Bézier curves
This example was inspired by Freya Holmér's excellent video on Bézier curves.
t =
import * as React from "react"
import { CartesianCoordinates, Plot, Line, Mafs, Point, Theme, useMovablePoint, useStopwatch, Vector2, vec } from "mafs"
import { easeInOutCubic } from "js-easing-functions"
/**
* Given the four control points, calculate
* the xy position of the bezier curve at value t.

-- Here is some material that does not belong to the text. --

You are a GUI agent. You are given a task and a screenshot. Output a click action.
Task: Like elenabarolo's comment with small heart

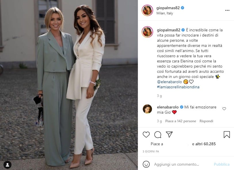(224, 109)
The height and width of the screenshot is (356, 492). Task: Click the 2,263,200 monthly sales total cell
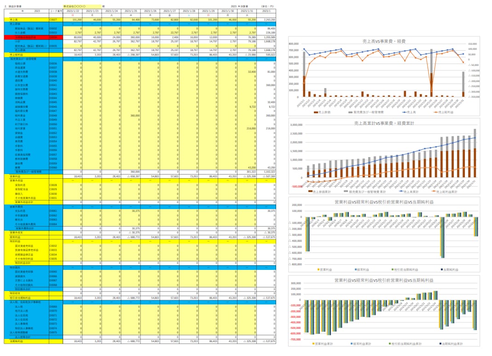click(266, 20)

* See https://youtu.be/aVwxzDHniEw?t=265
*/
function xyFromBernsteinPolynomial(
p1: Vector2,
c1: Vector2,
c2: Vector2,
p2: Vector2,
t: number
) {
return [
vec.scale(p1, -(t ** 3) + 3 * t ** 2 - 3 * t + 1),
vec.scale(c1, 3 * t ** 3 - 6 * t ** 2 + 3 * t),
vec.scale(c2, -3 * t ** 3 + 3 * t ** 2),
vec.scale(p2, t ** 3),
].reduce(vec.add, [0, 0])
}
function inPairs<T>(arr: T[]) {
const pairs: [T, T][] = []
for (let i = 0; i < arr.length - 1; i++) {
pairs.push([arr[i], arr[i + 1]])
}
return pairs
}
function BezierCurves() {
const [t, setT] = React.useState(0.5)
const opacity = 1 - (2 * t - 1) ** 6
const p1 = useMovablePoint([-5, 2])
const p2 = useMovablePoint([5, -2])
const c1 = useMovablePoint([-2, -3])
const c2 = useMovablePoint([2, 3])
const lerp1 = vec.lerp(p1.point, c1.point, t)
const lerp2 = vec.lerp(c1.point, c2.point, t)
const lerp3 = vec.lerp(c2.point, p2.point, t)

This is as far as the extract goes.